Extracted records:
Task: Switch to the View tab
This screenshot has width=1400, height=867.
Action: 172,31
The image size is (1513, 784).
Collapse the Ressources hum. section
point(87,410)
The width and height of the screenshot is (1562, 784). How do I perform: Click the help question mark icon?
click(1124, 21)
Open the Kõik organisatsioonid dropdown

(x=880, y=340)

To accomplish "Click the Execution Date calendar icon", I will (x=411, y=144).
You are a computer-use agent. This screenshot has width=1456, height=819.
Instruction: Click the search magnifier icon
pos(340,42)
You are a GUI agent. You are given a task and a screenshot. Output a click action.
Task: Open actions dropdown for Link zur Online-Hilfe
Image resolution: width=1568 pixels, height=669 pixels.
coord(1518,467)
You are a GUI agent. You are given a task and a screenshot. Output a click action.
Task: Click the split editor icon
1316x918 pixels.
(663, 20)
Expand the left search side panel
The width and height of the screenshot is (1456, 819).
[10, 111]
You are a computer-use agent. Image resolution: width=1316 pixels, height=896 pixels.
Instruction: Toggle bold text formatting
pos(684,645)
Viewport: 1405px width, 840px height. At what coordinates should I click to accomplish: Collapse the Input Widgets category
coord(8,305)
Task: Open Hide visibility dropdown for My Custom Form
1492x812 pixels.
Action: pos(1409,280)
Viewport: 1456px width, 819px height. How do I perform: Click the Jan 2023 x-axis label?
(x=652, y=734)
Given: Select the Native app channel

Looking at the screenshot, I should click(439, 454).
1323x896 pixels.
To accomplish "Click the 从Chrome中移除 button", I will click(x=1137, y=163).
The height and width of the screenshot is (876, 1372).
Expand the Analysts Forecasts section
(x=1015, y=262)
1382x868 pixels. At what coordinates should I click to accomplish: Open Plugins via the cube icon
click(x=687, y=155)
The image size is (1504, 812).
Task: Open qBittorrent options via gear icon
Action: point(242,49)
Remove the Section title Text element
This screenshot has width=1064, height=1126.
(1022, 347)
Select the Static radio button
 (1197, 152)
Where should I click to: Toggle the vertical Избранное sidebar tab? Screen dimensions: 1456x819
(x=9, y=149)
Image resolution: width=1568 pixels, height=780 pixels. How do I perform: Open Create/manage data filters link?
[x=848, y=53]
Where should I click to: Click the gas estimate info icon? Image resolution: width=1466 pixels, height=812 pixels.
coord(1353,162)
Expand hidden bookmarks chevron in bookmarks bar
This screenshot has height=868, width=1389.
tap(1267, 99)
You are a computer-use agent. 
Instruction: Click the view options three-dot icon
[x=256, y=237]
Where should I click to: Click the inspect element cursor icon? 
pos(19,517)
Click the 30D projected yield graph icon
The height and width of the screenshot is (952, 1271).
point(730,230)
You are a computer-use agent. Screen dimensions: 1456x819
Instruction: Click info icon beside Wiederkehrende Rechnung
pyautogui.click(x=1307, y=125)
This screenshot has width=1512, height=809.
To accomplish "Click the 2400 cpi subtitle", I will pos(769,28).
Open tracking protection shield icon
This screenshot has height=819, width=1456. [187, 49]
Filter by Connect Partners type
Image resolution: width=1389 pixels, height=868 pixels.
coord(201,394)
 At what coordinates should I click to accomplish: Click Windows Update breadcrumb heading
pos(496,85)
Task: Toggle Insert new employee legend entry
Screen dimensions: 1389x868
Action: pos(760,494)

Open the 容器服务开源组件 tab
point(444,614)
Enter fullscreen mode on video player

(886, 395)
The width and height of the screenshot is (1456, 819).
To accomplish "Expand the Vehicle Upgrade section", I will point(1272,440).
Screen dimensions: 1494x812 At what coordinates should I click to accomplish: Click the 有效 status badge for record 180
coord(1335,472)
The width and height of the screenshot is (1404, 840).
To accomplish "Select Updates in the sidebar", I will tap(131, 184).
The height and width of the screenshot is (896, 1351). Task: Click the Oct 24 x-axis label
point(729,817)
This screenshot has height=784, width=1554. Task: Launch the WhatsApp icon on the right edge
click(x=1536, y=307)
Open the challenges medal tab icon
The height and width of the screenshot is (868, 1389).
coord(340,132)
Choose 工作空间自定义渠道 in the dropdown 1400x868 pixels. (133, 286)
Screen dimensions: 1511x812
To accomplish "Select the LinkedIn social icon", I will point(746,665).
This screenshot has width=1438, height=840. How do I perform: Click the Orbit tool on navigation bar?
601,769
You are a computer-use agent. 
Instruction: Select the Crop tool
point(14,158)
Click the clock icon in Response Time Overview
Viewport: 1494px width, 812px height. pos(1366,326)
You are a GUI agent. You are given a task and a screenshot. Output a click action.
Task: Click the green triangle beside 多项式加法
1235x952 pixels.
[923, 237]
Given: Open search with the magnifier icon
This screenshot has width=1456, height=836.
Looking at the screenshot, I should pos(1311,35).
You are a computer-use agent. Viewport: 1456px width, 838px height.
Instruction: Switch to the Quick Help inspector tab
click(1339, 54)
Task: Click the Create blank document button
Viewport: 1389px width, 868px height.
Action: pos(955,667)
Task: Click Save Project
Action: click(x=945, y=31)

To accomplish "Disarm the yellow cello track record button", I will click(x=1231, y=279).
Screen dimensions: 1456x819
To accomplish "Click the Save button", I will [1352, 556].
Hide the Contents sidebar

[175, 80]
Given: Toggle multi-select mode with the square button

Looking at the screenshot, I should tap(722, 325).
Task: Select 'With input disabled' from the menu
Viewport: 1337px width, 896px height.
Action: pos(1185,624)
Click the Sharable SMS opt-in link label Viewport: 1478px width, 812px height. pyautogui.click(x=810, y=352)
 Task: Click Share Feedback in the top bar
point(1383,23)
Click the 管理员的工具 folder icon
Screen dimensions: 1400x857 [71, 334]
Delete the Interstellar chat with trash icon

▶ [ASSIGNMENT]:
Each line of the data above needs to be returned exactly.

▶ [ANSWER AREA]:
Task: Switch to the View tab
This screenshot has width=1400, height=867.
Action: 172,31
The image size is (1513, 784).
Collapse the Ressources hum. section
point(87,410)
The width and height of the screenshot is (1562, 784). How do I perform: Click the help question mark icon?
click(1124, 21)
Open the Kõik organisatsioonid dropdown

(x=880, y=340)

To accomplish "Click the Execution Date calendar icon", I will (x=411, y=144).
You are a computer-use agent. This screenshot has width=1456, height=819.
Instruction: Click the search magnifier icon
pos(340,42)
You are a GUI agent. You are given a task and a screenshot. Output a click action.
Task: Open actions dropdown for Link zur Online-Hilfe
Image resolution: width=1568 pixels, height=669 pixels.
coord(1518,467)
You are a GUI agent. You are given a task and a screenshot. Output a click action.
Task: Click the split editor icon
1316x918 pixels.
(663, 20)
Expand the left search side panel
The width and height of the screenshot is (1456, 819).
[10, 111]
You are a computer-use agent. Image resolution: width=1316 pixels, height=896 pixels.
Instruction: Toggle bold text formatting
pos(684,645)
Viewport: 1405px width, 840px height. At what coordinates should I click to accomplish: Collapse the Input Widgets category
coord(8,305)
Task: Open Hide visibility dropdown for My Custom Form
1492x812 pixels.
Action: pos(1409,280)
Viewport: 1456px width, 819px height. How do I perform: Click the Jan 2023 x-axis label?
(x=652, y=734)
Given: Select the Native app channel

Looking at the screenshot, I should click(439, 454).
1323x896 pixels.
To accomplish "Click the 从Chrome中移除 button", I will click(x=1137, y=163).
The height and width of the screenshot is (876, 1372).
Expand the Analysts Forecasts section
(x=1015, y=262)
1382x868 pixels. At what coordinates should I click to accomplish: Open Plugins via the cube icon
click(x=687, y=155)
The image size is (1504, 812).
Task: Open qBittorrent options via gear icon
Action: point(242,49)
Remove the Section title Text element
This screenshot has width=1064, height=1126.
(1022, 347)
Select the Static radio button
 (1197, 152)
Where should I click to: Toggle the vertical Избранное sidebar tab? Screen dimensions: 1456x819
(x=9, y=149)
Image resolution: width=1568 pixels, height=780 pixels. How do I perform: Open Create/manage data filters link?
[x=848, y=53]
Where should I click to: Click the gas estimate info icon? Image resolution: width=1466 pixels, height=812 pixels.
coord(1353,162)
Expand hidden bookmarks chevron in bookmarks bar
This screenshot has height=868, width=1389.
tap(1267, 99)
You are a computer-use agent. 
Instruction: Click the view options three-dot icon
[x=256, y=237]
Where should I click to: Click the inspect element cursor icon? 
pos(19,517)
Click the 30D projected yield graph icon
The height and width of the screenshot is (952, 1271).
point(730,230)
You are a computer-use agent. Screen dimensions: 1456x819
Instruction: Click info icon beside Wiederkehrende Rechnung
pyautogui.click(x=1307, y=125)
This screenshot has width=1512, height=809.
To accomplish "Click the 2400 cpi subtitle", I will pos(769,28).
Open tracking protection shield icon
This screenshot has height=819, width=1456. [187, 49]
Filter by Connect Partners type
Image resolution: width=1389 pixels, height=868 pixels.
coord(201,394)
 At what coordinates should I click to accomplish: Click Windows Update breadcrumb heading
pos(496,85)
Task: Toggle Insert new employee legend entry
Screen dimensions: 1389x868
Action: pos(760,494)

Open the 容器服务开源组件 tab
point(444,614)
Enter fullscreen mode on video player

(886, 395)
The width and height of the screenshot is (1456, 819).
To accomplish "Expand the Vehicle Upgrade section", I will point(1272,440).
Screen dimensions: 1494x812 At what coordinates should I click to accomplish: Click the 有效 status badge for record 180
coord(1335,472)
The width and height of the screenshot is (1404, 840).
To accomplish "Select Updates in the sidebar", I will tap(131, 184).
The height and width of the screenshot is (896, 1351). Task: Click the Oct 24 x-axis label
point(729,817)
This screenshot has height=784, width=1554. Task: Launch the WhatsApp icon on the right edge
click(x=1536, y=307)
Open the challenges medal tab icon
The height and width of the screenshot is (868, 1389).
coord(340,132)
Choose 工作空间自定义渠道 in the dropdown 1400x868 pixels. (133, 286)
Screen dimensions: 1511x812
To accomplish "Select the LinkedIn social icon", I will point(746,665).
This screenshot has width=1438, height=840. How do I perform: Click the Orbit tool on navigation bar?
601,769
You are a computer-use agent. 
Instruction: Select the Crop tool
point(14,158)
Click the clock icon in Response Time Overview
Viewport: 1494px width, 812px height. pos(1366,326)
You are a GUI agent. You are given a task and a screenshot. Output a click action.
Task: Click the green triangle beside 多项式加法
1235x952 pixels.
[923, 237]
Given: Open search with the magnifier icon
This screenshot has width=1456, height=836.
Looking at the screenshot, I should pos(1311,35).
You are a computer-use agent. Viewport: 1456px width, 838px height.
Instruction: Switch to the Quick Help inspector tab
click(1339, 54)
Task: Click the Create blank document button
Viewport: 1389px width, 868px height.
Action: pos(955,667)
Task: Click Save Project
Action: click(x=945, y=31)

To accomplish "Disarm the yellow cello track record button", I will click(x=1231, y=279).
Screen dimensions: 1456x819
To accomplish "Click the Save button", I will [1352, 556].
Hide the Contents sidebar

[175, 80]
Given: Toggle multi-select mode with the square button

Looking at the screenshot, I should tap(722, 325).
Task: Select 'With input disabled' from the menu
Viewport: 1337px width, 896px height.
Action: pos(1185,624)
Click the Sharable SMS opt-in link label Viewport: 1478px width, 812px height. pyautogui.click(x=810, y=352)
 Task: Click Share Feedback in the top bar
point(1383,23)
Click the 管理员的工具 folder icon
Screen dimensions: 1400x857 [71, 334]
Delete the Interstellar chat with trash icon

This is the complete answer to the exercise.